**Page text**
When there is an emergency on campus, the call will most likely start an alarm buzzing through the halls of Station 34 at the UC Davis Fire Department.
There, in less than one minute a team of UCD firefighters will get their gear together and pile into the fire truck. But there is something unique about these firefighters – they are also some of the students walking to classes on campus everyday.
“I never thought I’d be doing this in college,” said Chelsea Johnstone, senior exercise biology major, who is starting her second year as a student firefighter at UC Davis.
The UC Davis Student Resident Firefighter program, which began in 1955, allows students to train, work and live among career firefighters.
“What we learned, it’s nice to be able to pass it on to them. And its good having the extra help,” said Ben Rizzo, a career firefighter and managerial economics graduate.
The department has about 30 career firefighters and recruits new student firefighters every two years with an average of 15 students from all majors and experience levels.
Altogether, they serve and take emergency calls from structural, wild land and chemical spills, throughout Yolo County and the Davis campus.
Currently, the program is one of only three such programs in the United States. The other two are at Clemson University in South Carolina and the University of Alaska in Fairbanks.
“It’s a great unique program, a lot of people come in here and they come to love it,” said Martin Smith, a senior political science major.
Like Johnstone, Smith, who is now a senior student resident firefighter, did not plan on entering the program when he came to UCD.
“I thought ‘that’s kinda neat’ and from there went through the application process, was lucky enough, and moved in my sophomore year,” Smith said.

**About this task**
Please reproduce the passage of the UC Davis student firefighter article starting at "Altogether, they serve" and ending at "came to UCD.".

**Records**
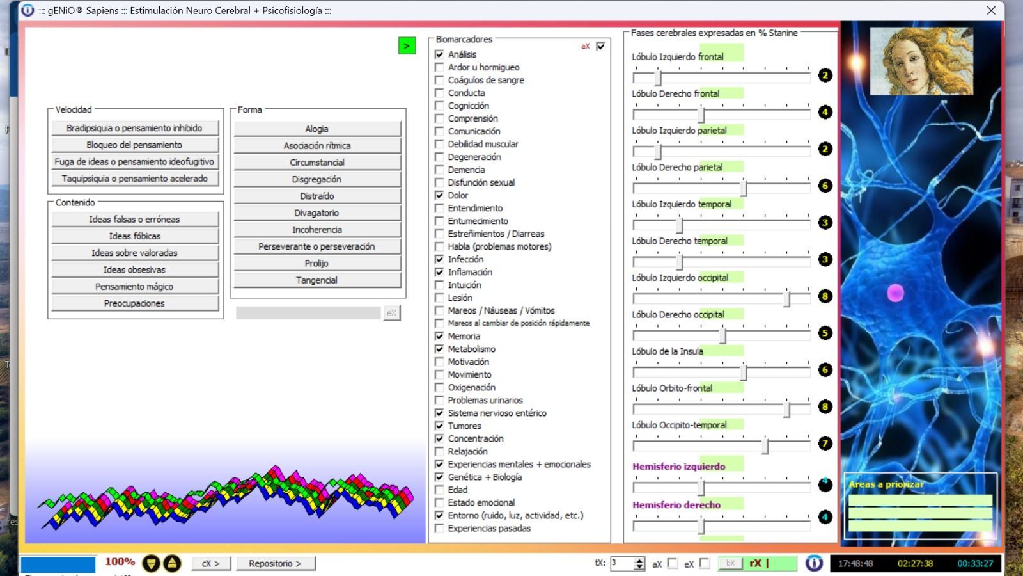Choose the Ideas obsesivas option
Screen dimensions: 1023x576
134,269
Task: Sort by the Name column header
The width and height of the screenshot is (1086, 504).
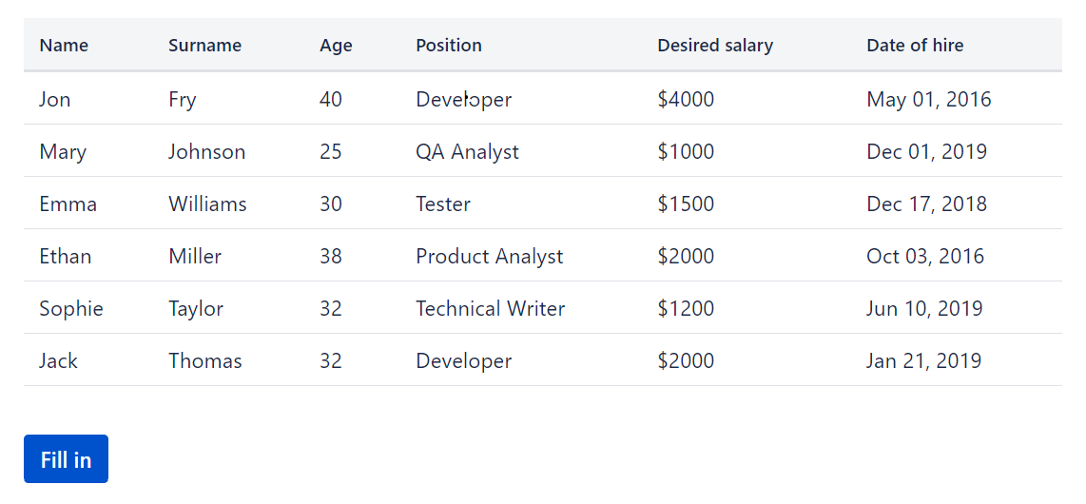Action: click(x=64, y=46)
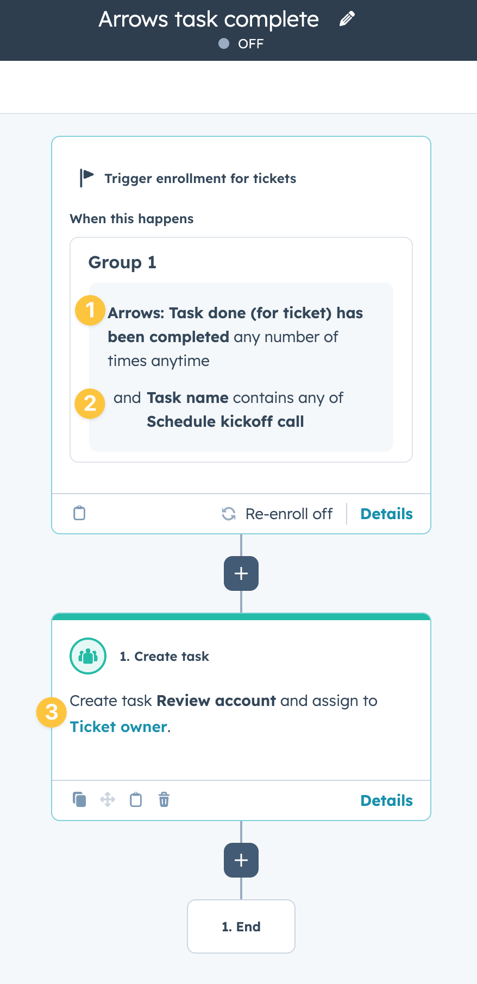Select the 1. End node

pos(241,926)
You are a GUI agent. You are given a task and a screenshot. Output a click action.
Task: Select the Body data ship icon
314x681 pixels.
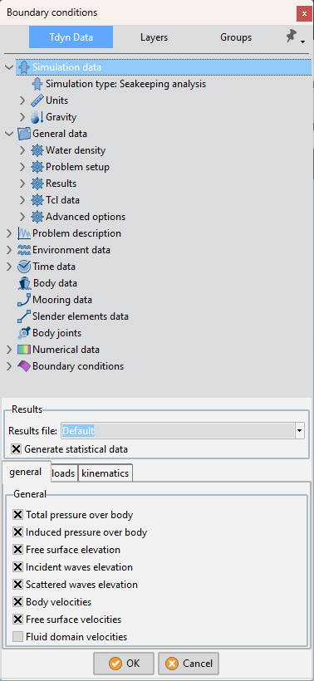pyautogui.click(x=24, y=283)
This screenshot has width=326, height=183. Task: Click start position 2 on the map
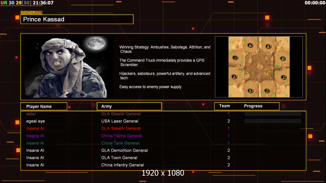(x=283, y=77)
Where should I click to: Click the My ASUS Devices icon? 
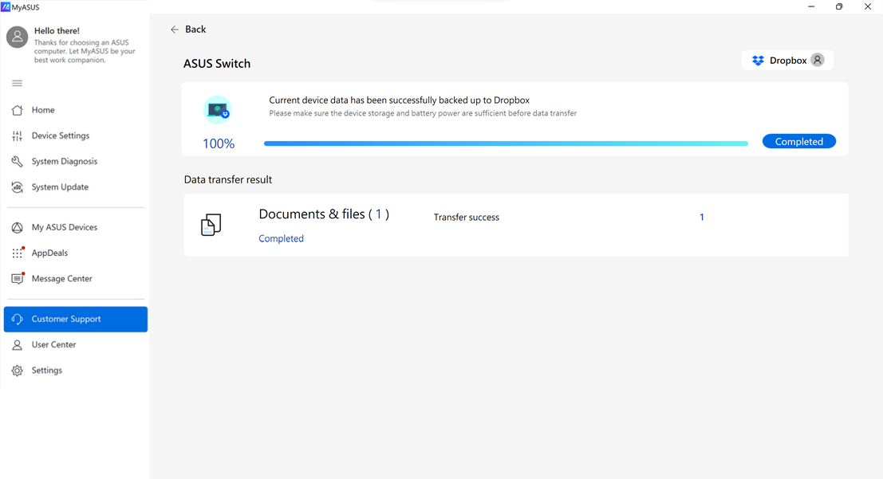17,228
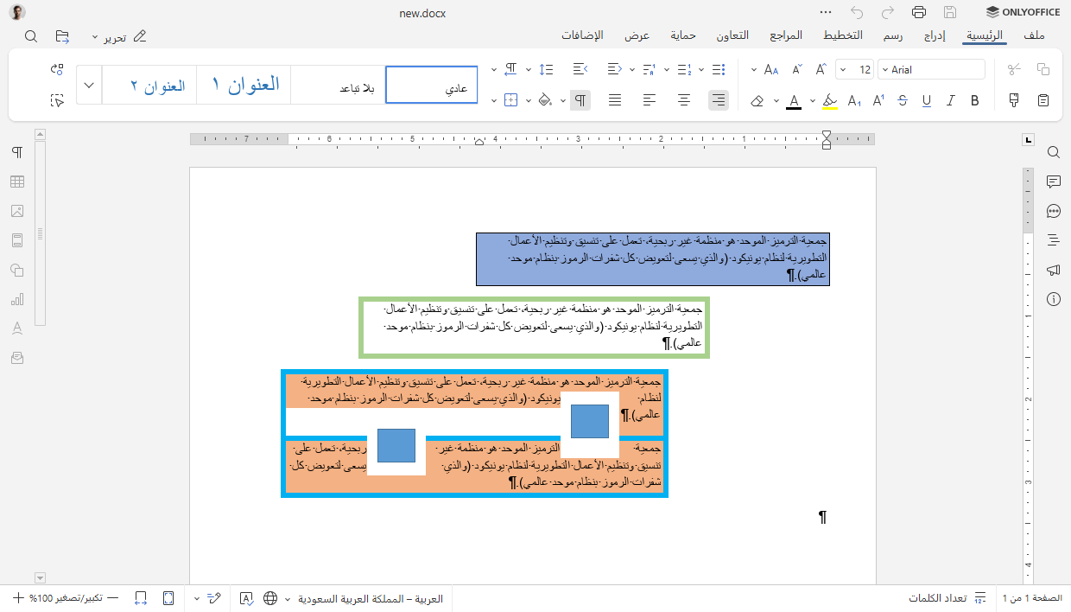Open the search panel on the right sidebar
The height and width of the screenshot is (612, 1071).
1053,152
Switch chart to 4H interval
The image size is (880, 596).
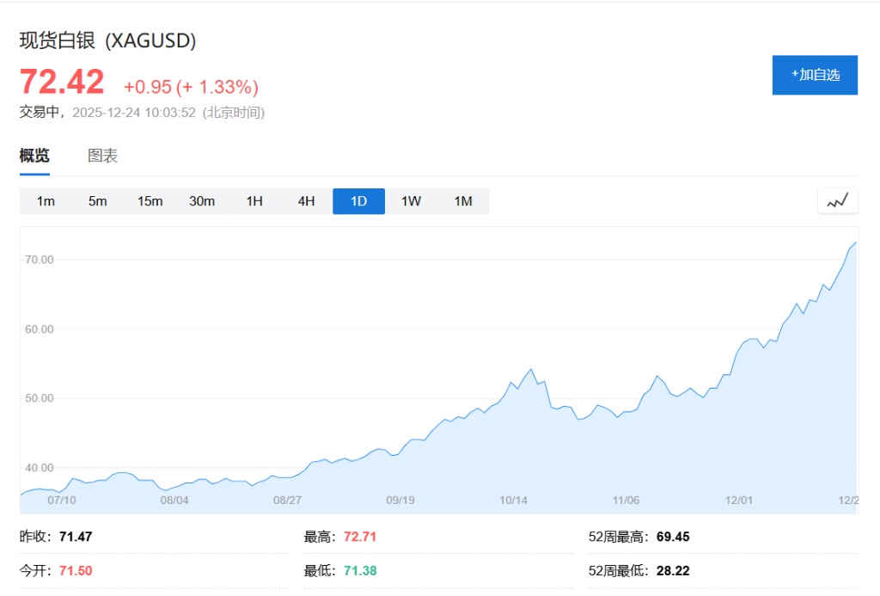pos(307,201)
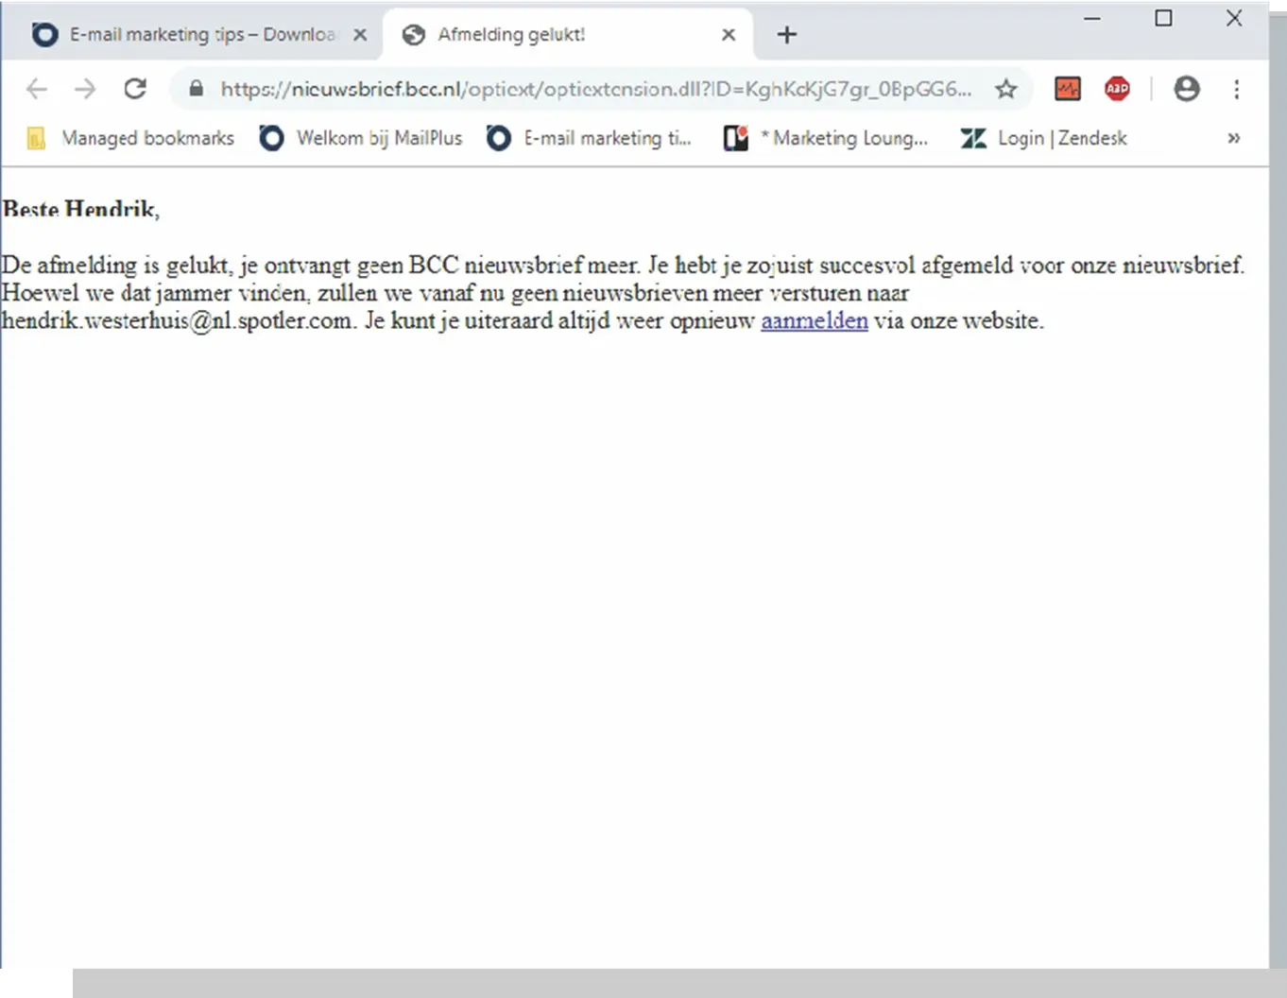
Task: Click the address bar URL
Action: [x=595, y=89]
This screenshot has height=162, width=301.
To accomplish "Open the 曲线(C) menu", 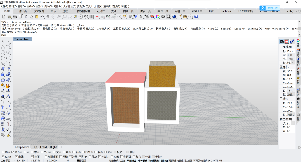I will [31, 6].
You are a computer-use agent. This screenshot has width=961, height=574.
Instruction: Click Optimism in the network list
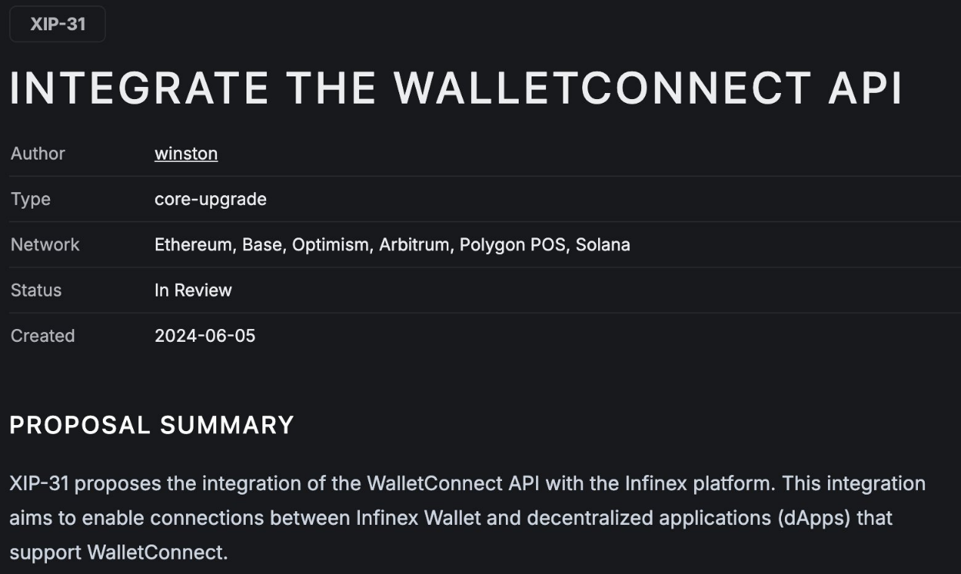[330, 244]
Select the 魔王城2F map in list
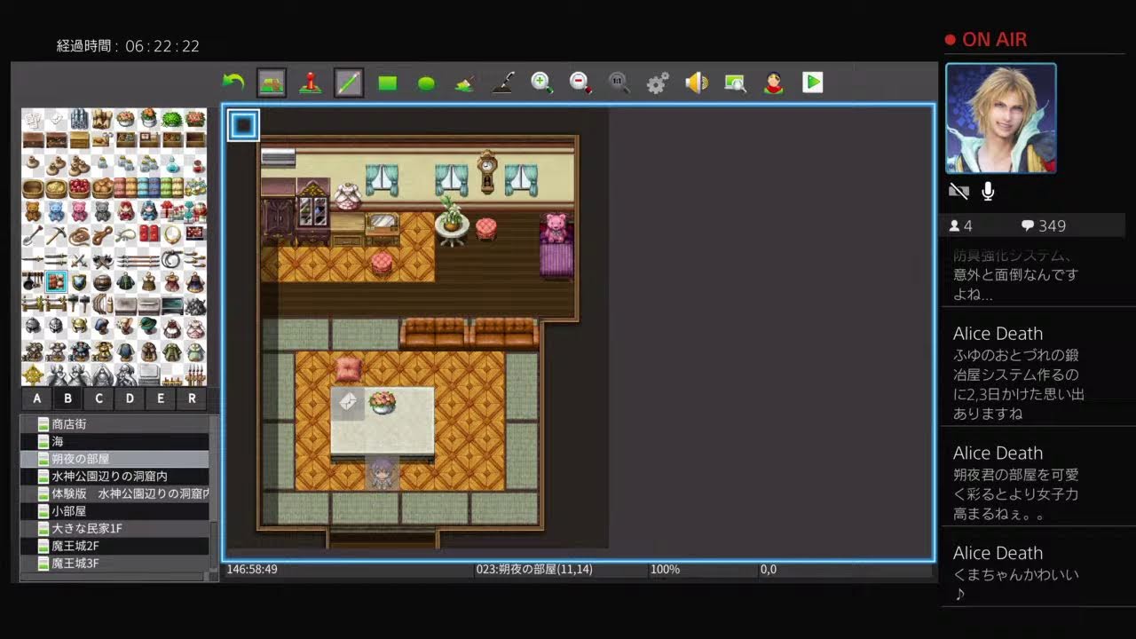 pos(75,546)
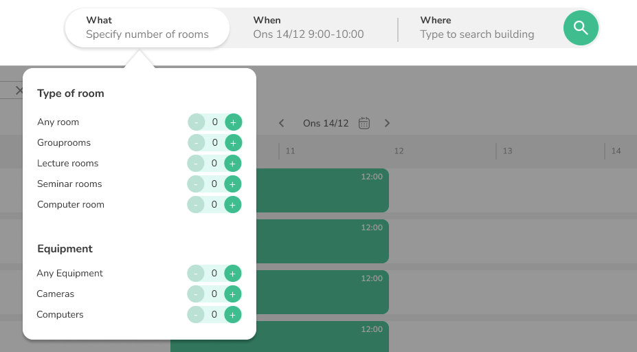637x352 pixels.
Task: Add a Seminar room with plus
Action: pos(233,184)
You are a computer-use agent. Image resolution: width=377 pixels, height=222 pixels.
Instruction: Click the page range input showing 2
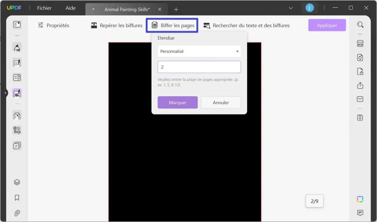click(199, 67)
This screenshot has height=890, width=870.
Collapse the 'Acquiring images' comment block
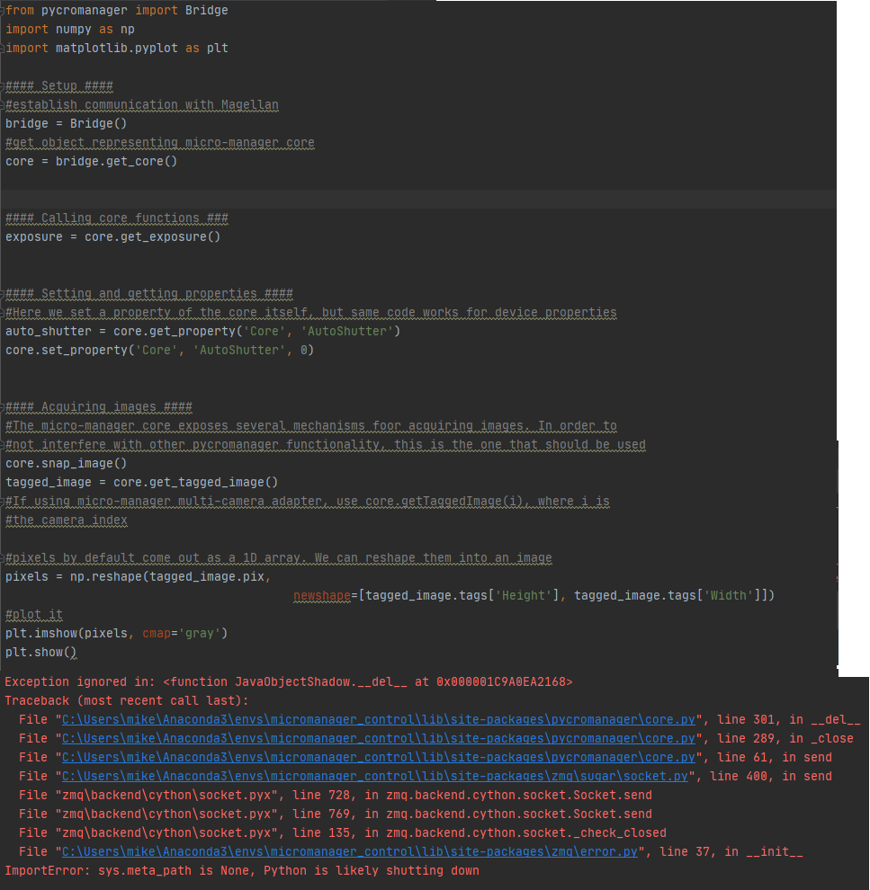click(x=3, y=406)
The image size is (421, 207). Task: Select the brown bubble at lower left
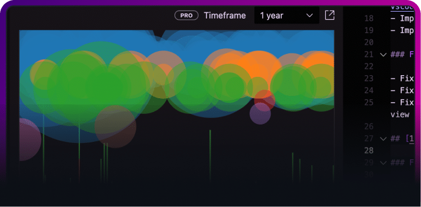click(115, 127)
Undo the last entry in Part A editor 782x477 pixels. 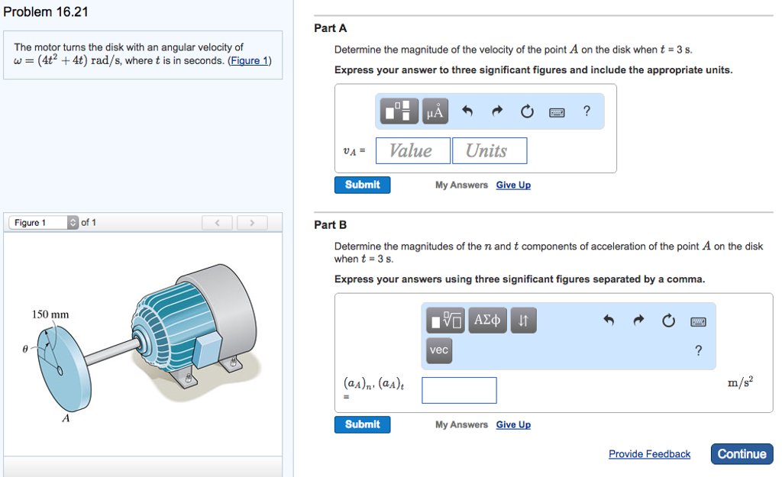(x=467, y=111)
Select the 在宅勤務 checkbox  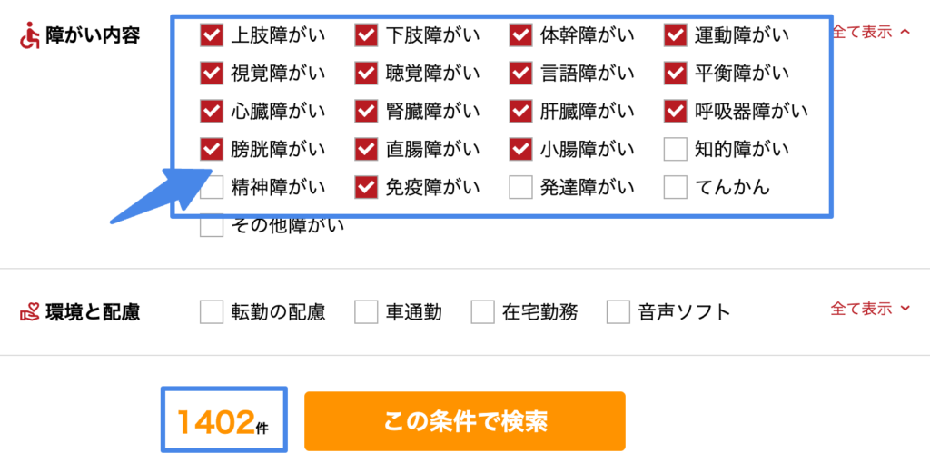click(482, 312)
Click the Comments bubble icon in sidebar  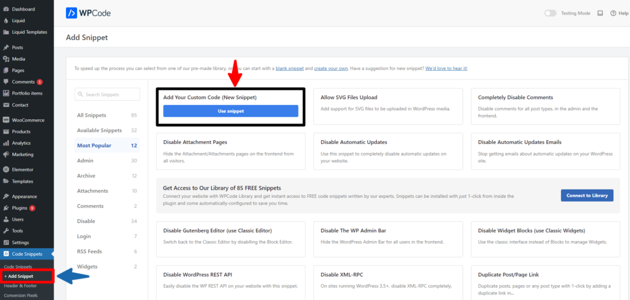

**Answer to this task**
Altogether, they serve and take emergency calls from structural, wild land and chemical spills, throughout Yolo County and the Davis campus.
Currently, the program is one of only three such programs in the United States. The other two are at Clemson University in South Carolina and the University of Alaska in Fairbanks.
“It’s a great unique program, a lot of people come in here and they come to love it,” said Martin Smith, a senior political science major.
Like Johnstone, Smith, who is now a senior student resident firefighter, did not plan on entering the program when he came to UCD.